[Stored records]
* * * *

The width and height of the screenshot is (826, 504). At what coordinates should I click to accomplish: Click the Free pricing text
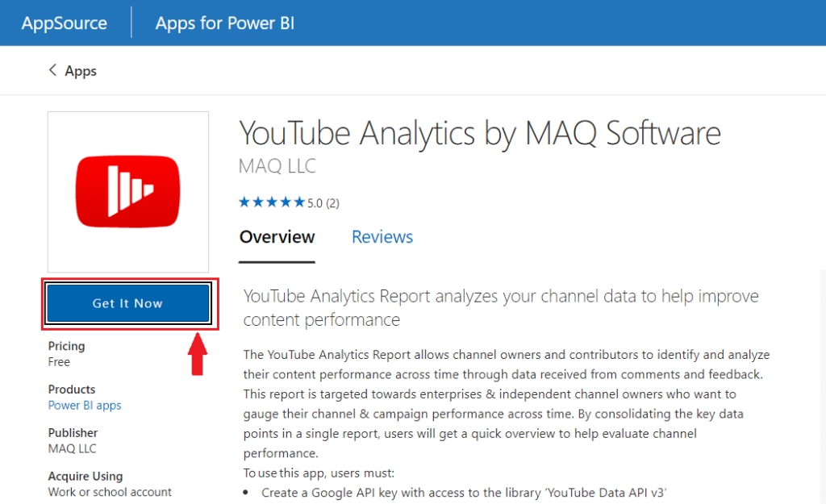click(60, 362)
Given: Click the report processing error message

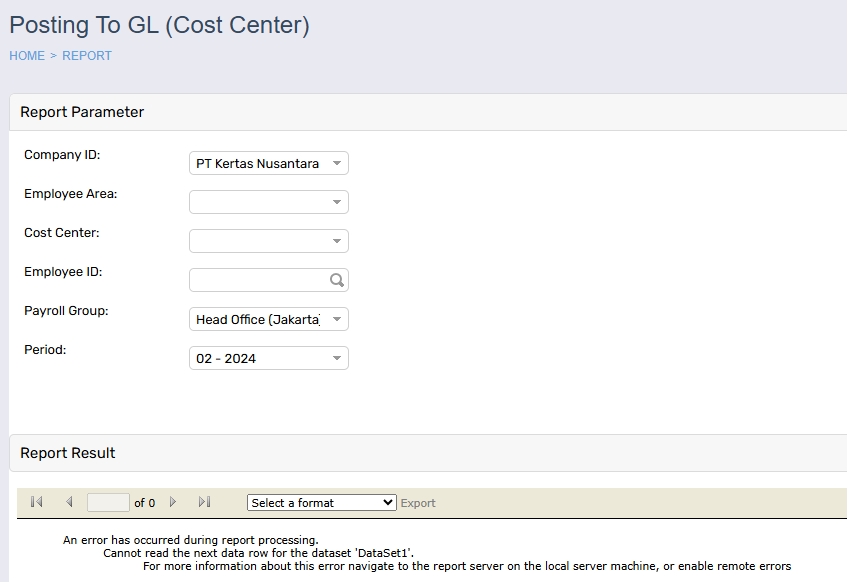Looking at the screenshot, I should [x=190, y=540].
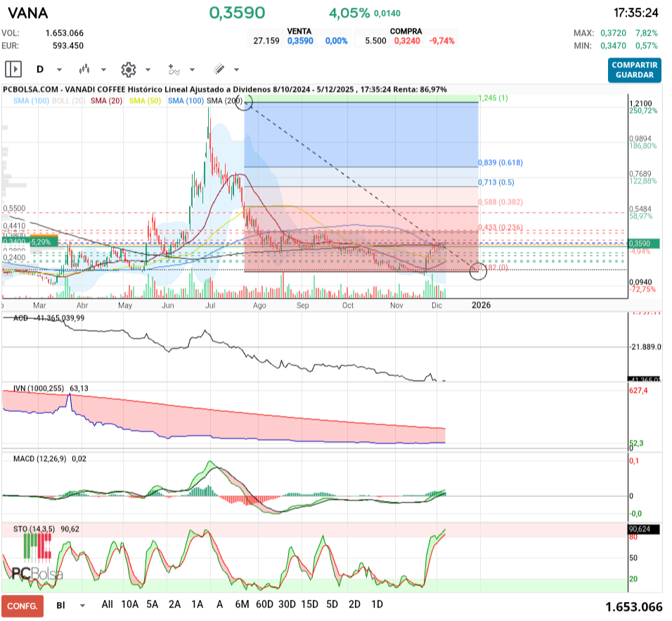Image resolution: width=672 pixels, height=621 pixels.
Task: Toggle the side panel icon
Action: pyautogui.click(x=13, y=69)
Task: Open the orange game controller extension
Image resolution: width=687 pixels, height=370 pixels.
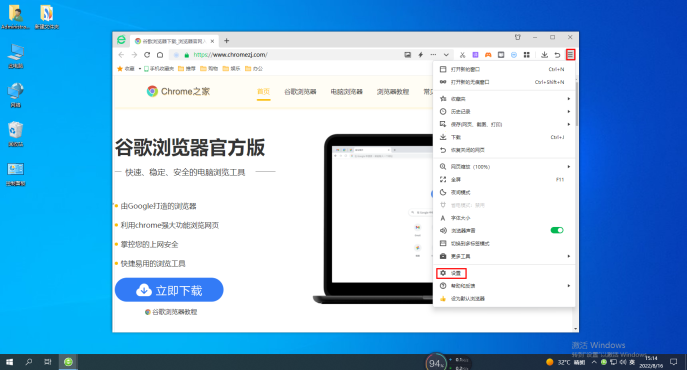Action: coord(488,55)
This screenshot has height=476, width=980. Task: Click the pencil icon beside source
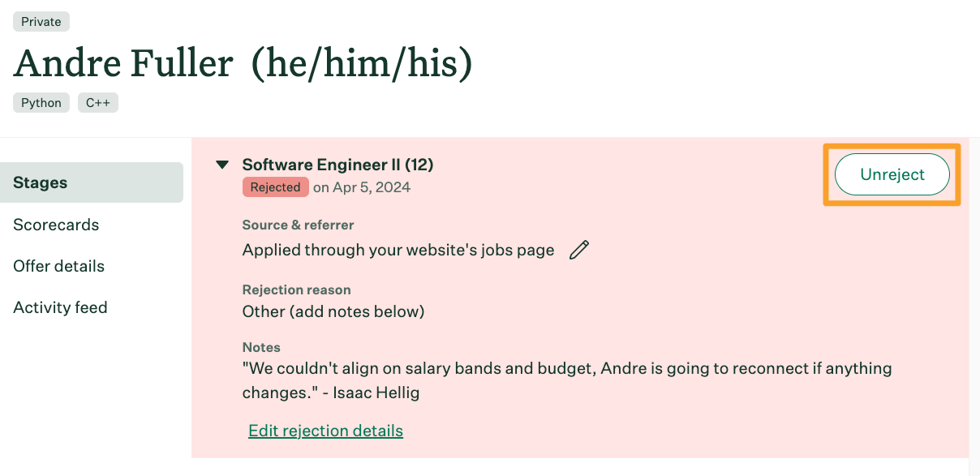coord(578,250)
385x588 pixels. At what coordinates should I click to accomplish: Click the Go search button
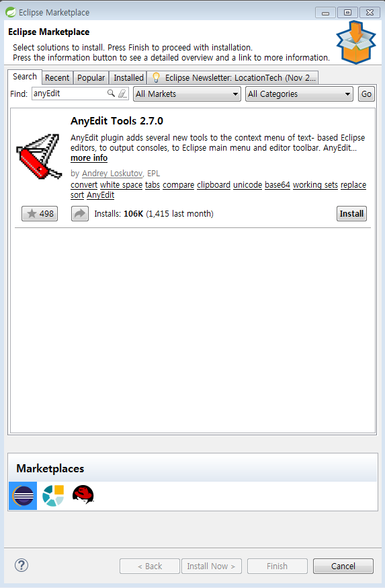tap(366, 94)
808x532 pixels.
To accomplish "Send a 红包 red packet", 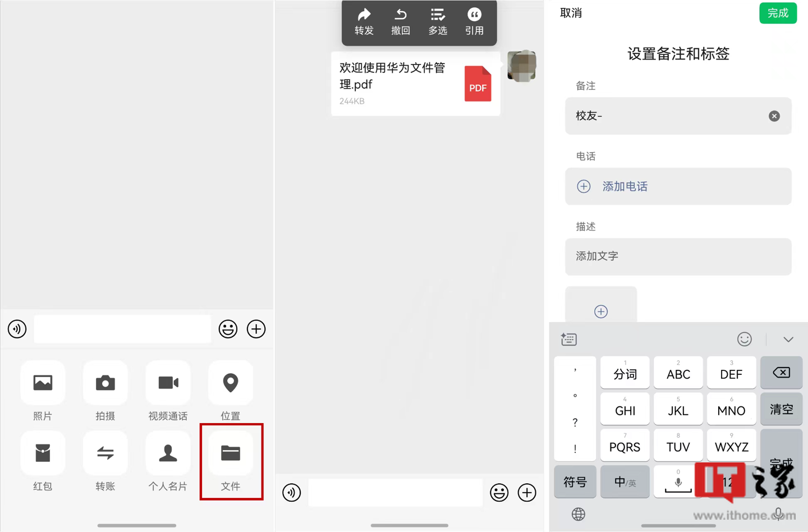I will 43,453.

* * * *

Try it: Starting with the line that has "Given: Click the" and going on through the line that has "Task: Open the", transcribe the records above exactly, but skip the pictures.

Expected output:
Given: Click the report processing error message

Looking at the screenshot, I should [x=190, y=540].
Image resolution: width=672 pixels, height=621 pixels.
Task: Toggle the side panel icon
Action: pyautogui.click(x=13, y=69)
Task: Open the orange game controller extension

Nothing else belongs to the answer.